### DIRECTIONS
The required answer is an exact copy of the lines from the one containing "The width and" to the end of the listing, both included, without any pictures.
---- MATERIAL FOR THIS EXERCISE
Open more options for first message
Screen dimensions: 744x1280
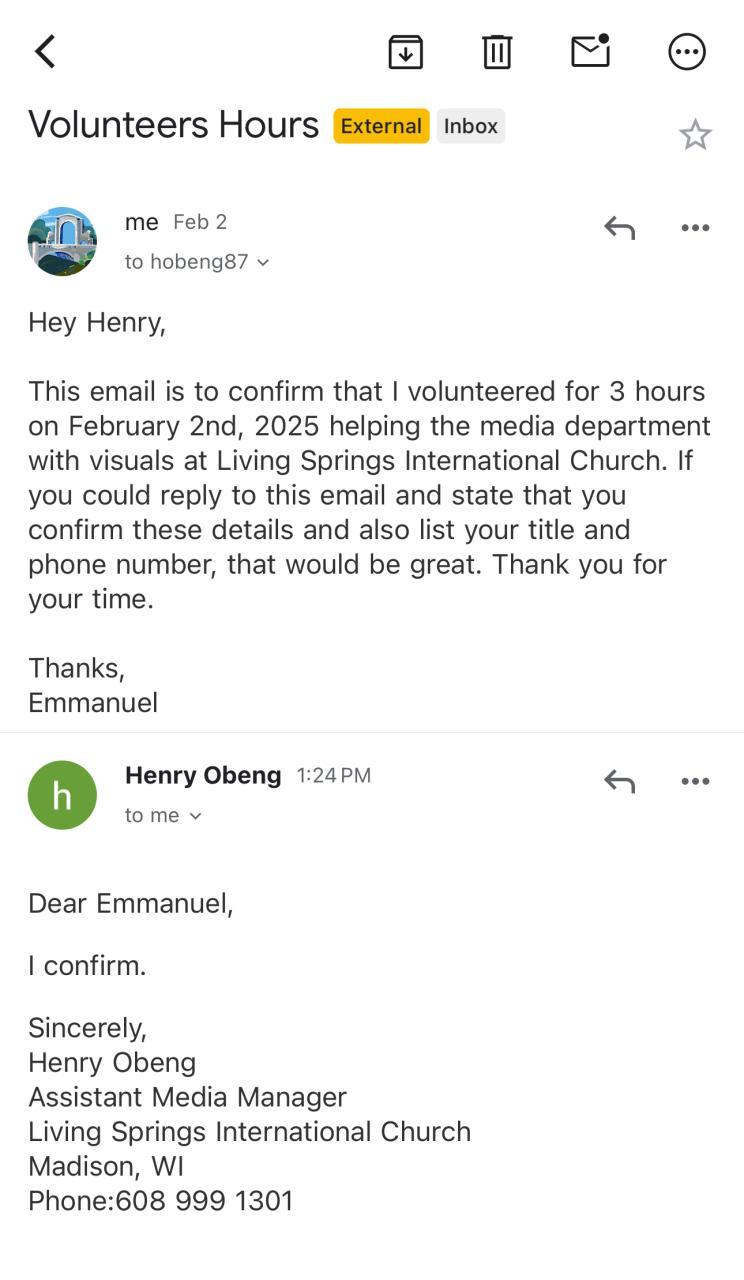[x=695, y=228]
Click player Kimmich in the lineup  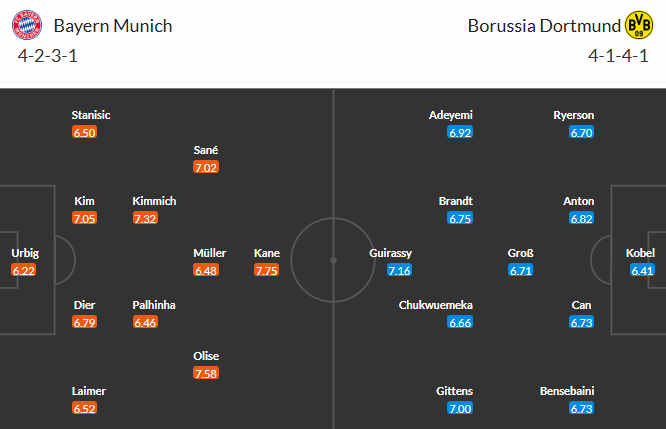[x=154, y=201]
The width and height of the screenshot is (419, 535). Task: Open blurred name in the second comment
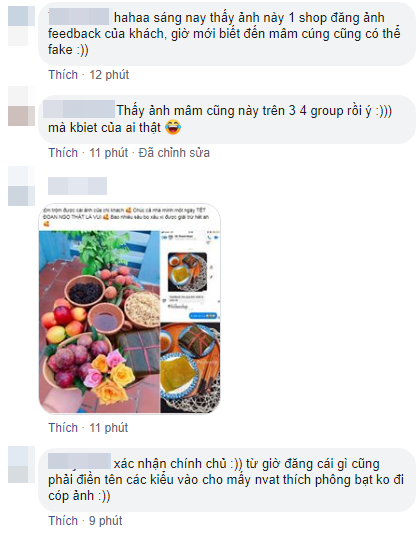(x=80, y=109)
--------
### RESULT OF THIS EXERCISE
The width and height of the screenshot is (419, 535). Task: Open blurred name in the second comment
(x=80, y=109)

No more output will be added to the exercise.